Illustration = ChatGPT DALL·E /Courtesy of ChatGPT DALL·E

Major digital non-life insurers saw rising net losses and a simultaneous decline in solvency ratio (K-ICS), suggesting that their business structures—where selling long-term protection products is difficult—are widening deficits and weakening soundness indicators.

According to each company's semiannual reports on the 2nd, all five digital non-life insurers recorded net losses in the first half of this year. Kyobo Lifeplanet's net loss was 7.9 billion won, down 13.2% from the same period last year. Over the same period, Shinhan EZ Insurance's net loss surged to 15.7 billion won, an increase of 161.7%, and Kakao Pay Insurance's net loss rose to 24.8 billion won, up 13.8%. Hana Insurance also posted a net loss of 19.4 billion won, an increase of 10.2%. By contrast, Carrot General Insurance was the only one to improve, with a net loss of 24.5 billion won, down 20.7%. The combined net losses of the five companies totaled 92.3 billion won, up 10% from 83.9 billion won in the same period last year.

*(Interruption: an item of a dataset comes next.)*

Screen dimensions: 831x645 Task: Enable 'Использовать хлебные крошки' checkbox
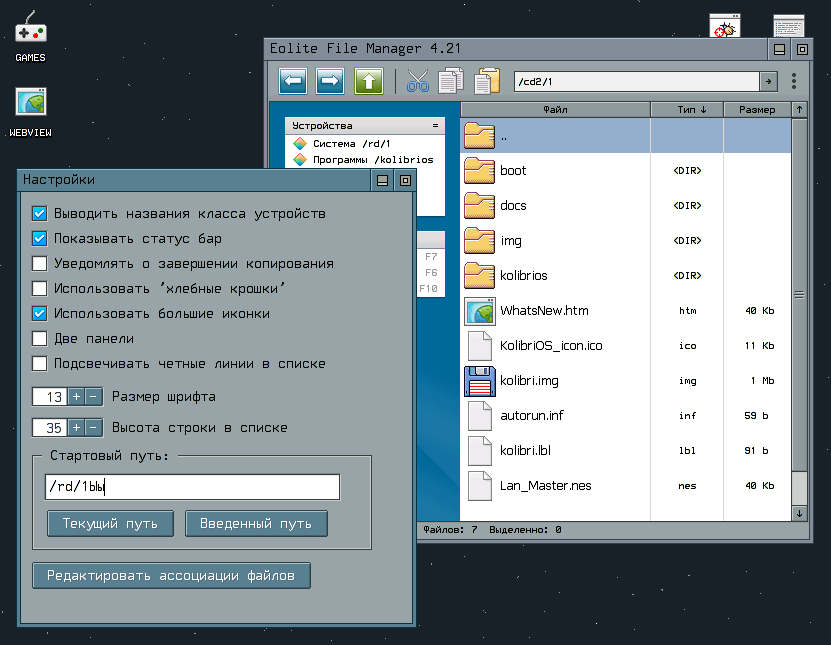click(40, 289)
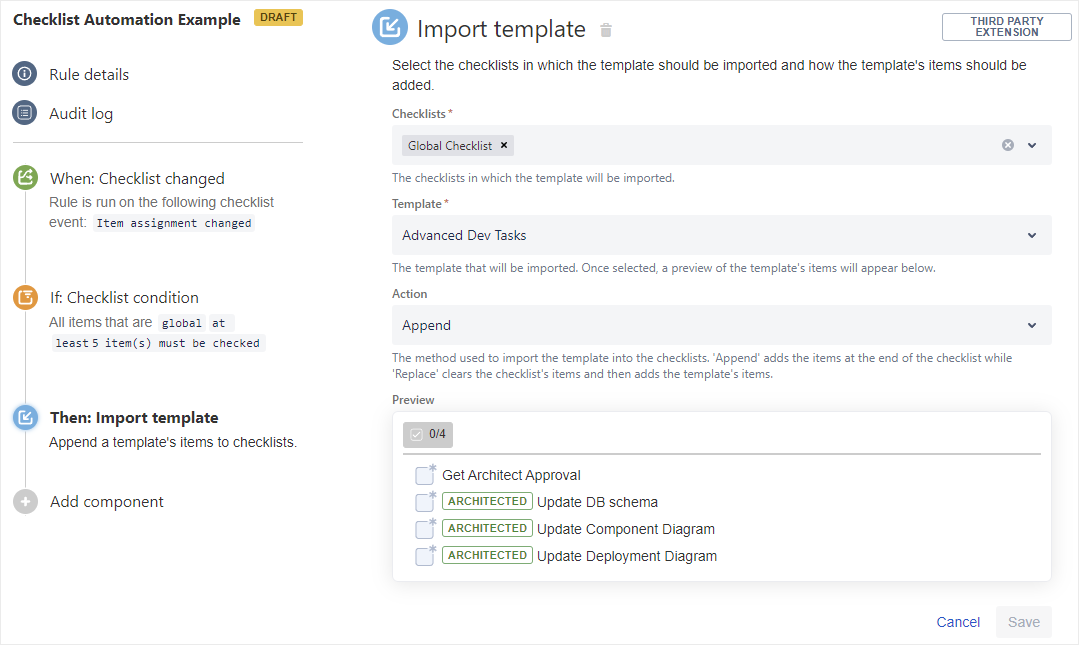Open the Audit log section
This screenshot has width=1079, height=645.
(81, 113)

All five companies' K-ICS ratios fell. The K-ICS ratio is a measure designed to assess whether insurers can properly pay claims when accidents occur. In the second quarter of this year, Kakao Pay Insurance's K-ICS ratio was 213.5%, about one-fifth of 1,171.9% in the same period last year. Carrot General Insurance's K-ICS ratio plunged by 139 percentage points to 67.1%. Kyobo Lifeplanet's was 214.9%, down 25 percentage points; Shinhan EZ Insurance's was 309.5%, down 34 percentage points. Hana Insurance also recorded 141.3%, a drop of 19 percentage points.

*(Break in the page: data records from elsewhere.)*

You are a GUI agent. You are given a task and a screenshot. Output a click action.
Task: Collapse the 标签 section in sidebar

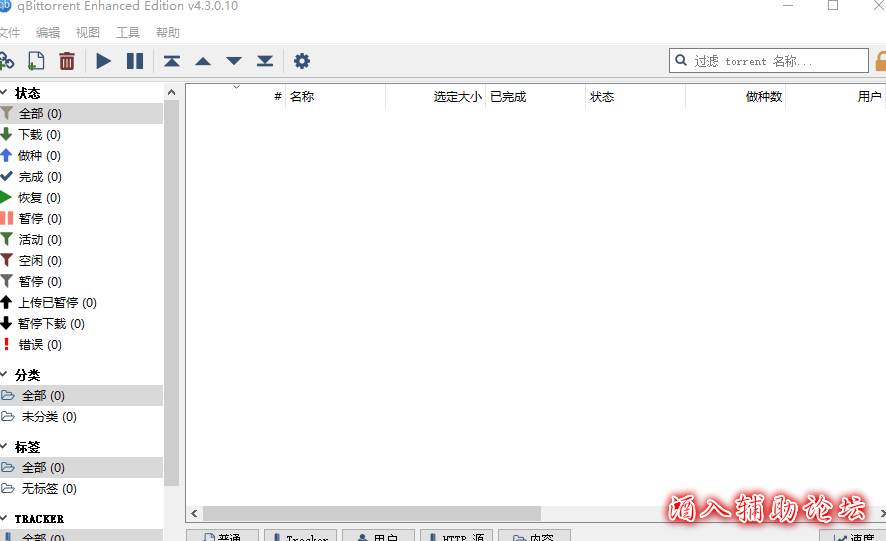(4, 447)
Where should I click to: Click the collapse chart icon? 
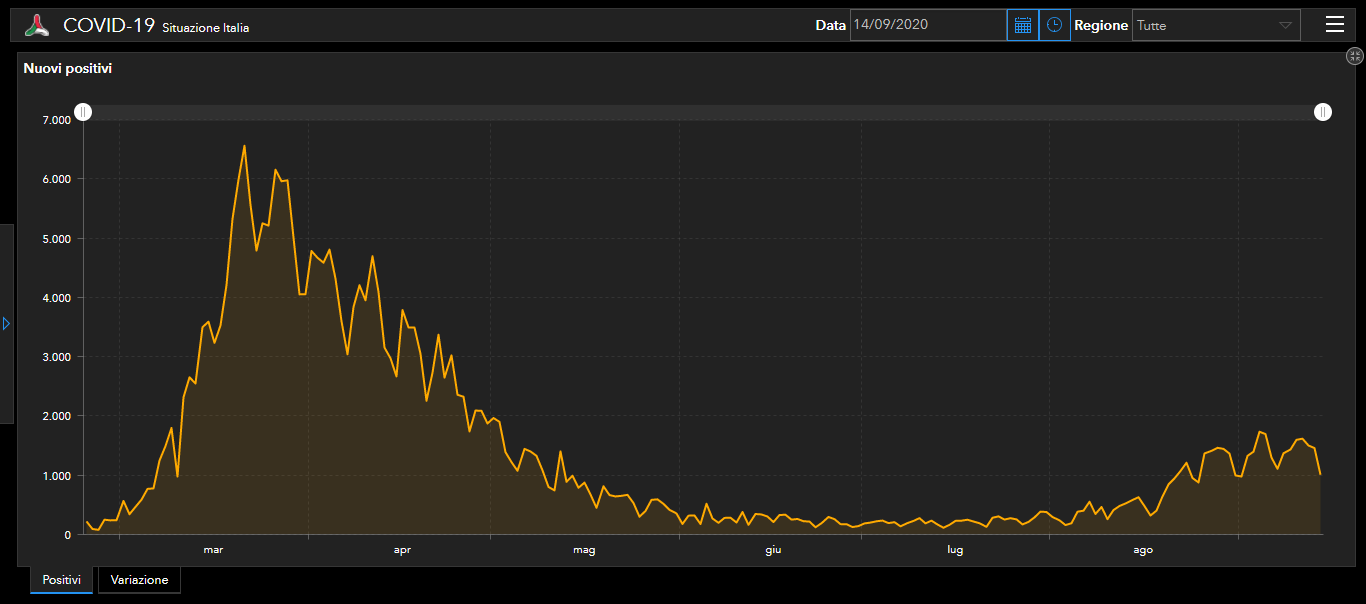[1355, 57]
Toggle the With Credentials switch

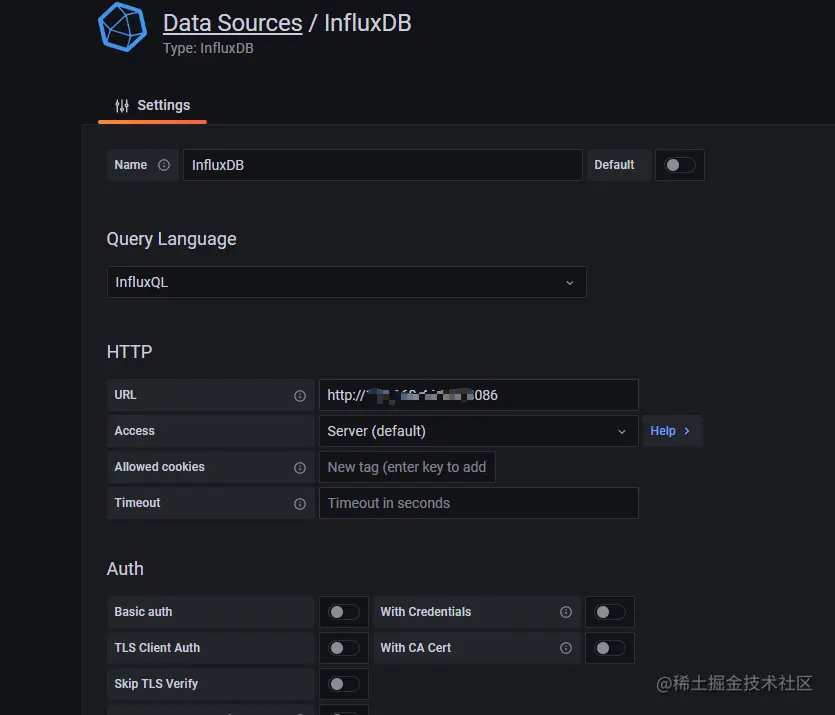(610, 612)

However, Kakao Pay Insurance said that as it enters its third year of operation and product sales have become full-scale, the excessively high K-ICS ratio has normalized. Carrot General Insurance explained that while regulatory support for newly established insurers had deferred the calculation of insurance risk amounts, the measure ended in the first quarter of this year, causing the ratio to fall, and there are no financial problems.

Kyobo Lifeplanet building in Yongsan, Seoul. /Courtesy of Kyobo Lifeplanet

Digital non-life insurers rely on phone, mail and online channels for more than 90% of their distribution. Under the Insurance Business Act, face-to-face sales are often restricted, so there are limits to selling complex long-term protection products. Until now they have mainly sold short-term, low-value products such as travel insurance. But these products have premiums of only 1,000 won to 10,000 won, making them low in profitability. Recently digital insurers have also launched long-term products such as driver insurance, but since the market is already dominated by established large insurers, they have not achieved significant revenue improvement.

An industry official said, "Recent sluggish market conditions have worsened digital insurers' profitability, and because they do not have the same abundant capital-raising conditions as large firms, they are struggling to manage K-ICS ratios."